Chapter 18
CHAPTER EIGHTEEN
Daphne walked into the bar, Callie on one side, Amber on the other, laughing at something. Lovell skimmed his gaze over her, noting her movements. Not quite back to normal, but much less stilted than when he and Philly had dropped them off a little over two hours ago.
At his side, Philly chuckled, pulling his attention to his brother. “What?” Lovell asked, braced for Philly to say something about the way he’d assessed Daphne.
“Check out the room,” Philly said.
His muscles snapped tight as he went on alert, scanning the crowd gathered after a day of skiing on fresh powder.
His eyes swept the room once, then a second time.
Then more slowly, a third. Not a threat.
The three beautiful women had caught the attention of many folks in the bar, and more than a handful stared or cast surreptitious looks their way—men and women alike.
“How’d it go?” Philly asked, sliding his hand around Callie’s waist and pulling her to his side.
“Dreamy,” she replied, lifting her lips for a kiss. No hardship for Philly to deliver.
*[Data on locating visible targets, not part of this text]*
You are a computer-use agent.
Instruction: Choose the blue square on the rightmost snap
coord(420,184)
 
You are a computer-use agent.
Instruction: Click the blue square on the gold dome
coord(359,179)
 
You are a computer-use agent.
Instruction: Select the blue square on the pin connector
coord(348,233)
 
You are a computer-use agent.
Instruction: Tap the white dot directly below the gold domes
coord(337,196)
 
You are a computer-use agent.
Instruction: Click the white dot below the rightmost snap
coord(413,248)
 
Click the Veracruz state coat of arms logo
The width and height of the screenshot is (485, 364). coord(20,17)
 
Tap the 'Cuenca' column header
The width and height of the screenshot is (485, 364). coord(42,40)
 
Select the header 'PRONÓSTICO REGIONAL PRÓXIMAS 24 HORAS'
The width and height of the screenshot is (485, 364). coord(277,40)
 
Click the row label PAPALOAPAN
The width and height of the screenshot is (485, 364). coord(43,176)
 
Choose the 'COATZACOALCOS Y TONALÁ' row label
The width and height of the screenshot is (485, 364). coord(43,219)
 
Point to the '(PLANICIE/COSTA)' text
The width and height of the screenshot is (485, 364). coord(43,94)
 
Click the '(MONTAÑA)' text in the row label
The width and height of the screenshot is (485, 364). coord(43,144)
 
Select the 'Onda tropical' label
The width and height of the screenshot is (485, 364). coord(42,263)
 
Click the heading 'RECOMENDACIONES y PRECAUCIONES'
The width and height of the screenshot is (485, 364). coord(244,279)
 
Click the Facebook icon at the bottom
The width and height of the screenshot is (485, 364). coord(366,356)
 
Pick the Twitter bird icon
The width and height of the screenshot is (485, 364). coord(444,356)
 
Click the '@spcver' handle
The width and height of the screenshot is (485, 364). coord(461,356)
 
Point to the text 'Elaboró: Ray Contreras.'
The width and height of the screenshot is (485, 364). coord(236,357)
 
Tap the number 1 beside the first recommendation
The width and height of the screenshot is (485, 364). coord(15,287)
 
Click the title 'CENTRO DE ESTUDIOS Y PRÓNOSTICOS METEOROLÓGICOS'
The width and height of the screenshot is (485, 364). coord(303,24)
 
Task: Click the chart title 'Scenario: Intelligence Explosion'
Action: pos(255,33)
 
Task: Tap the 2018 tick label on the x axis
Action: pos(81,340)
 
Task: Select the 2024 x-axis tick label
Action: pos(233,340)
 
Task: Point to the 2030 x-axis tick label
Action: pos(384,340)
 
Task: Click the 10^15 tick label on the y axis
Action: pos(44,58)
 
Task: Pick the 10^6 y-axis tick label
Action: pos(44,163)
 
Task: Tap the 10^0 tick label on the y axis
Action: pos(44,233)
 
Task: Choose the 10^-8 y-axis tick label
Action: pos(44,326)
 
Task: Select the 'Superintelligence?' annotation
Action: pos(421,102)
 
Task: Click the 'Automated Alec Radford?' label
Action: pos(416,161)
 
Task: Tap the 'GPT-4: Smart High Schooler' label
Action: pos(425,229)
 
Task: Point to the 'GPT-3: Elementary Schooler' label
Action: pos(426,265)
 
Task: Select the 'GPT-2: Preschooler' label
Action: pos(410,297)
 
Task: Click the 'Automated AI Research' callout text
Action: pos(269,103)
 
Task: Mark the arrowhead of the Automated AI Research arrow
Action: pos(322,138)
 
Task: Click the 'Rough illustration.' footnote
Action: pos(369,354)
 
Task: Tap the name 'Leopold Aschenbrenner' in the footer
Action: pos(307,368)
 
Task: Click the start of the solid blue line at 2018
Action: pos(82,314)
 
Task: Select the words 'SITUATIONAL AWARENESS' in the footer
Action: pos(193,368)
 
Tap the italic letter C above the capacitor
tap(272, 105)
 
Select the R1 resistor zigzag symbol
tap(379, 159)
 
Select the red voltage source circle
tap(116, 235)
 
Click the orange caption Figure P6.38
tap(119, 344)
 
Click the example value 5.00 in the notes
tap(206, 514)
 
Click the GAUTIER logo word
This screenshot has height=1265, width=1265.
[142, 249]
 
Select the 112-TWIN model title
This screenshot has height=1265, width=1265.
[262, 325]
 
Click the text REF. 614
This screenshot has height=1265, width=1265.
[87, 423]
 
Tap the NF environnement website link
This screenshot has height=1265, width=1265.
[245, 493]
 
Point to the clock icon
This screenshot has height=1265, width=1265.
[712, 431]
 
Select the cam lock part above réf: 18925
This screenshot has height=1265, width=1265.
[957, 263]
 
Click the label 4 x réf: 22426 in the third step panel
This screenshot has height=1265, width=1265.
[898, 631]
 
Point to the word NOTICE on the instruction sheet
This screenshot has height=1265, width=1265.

The man was smitten with his wife. The feeling was mutual, so Lovell didn’t feel the need to tease his brother.
“You’re moving better,” he said to Daphne.
“As long as I keep moving, I think I’ll be fully back to normal in another day,” she replied, her attention on the back bar. “Something from there wouldn’t hurt either.” She pointed to the artfully arranged and backlit bottles.
Lovell gestured to the bartender, then pointed to the table by the window he’d reserved for them. The older man, with his well-manicured gray mustache, long-sleeve button-down, vest, and bow tie, nodded.
“We’re over there,” Lovell said to Daphne, jerking his chin toward the table.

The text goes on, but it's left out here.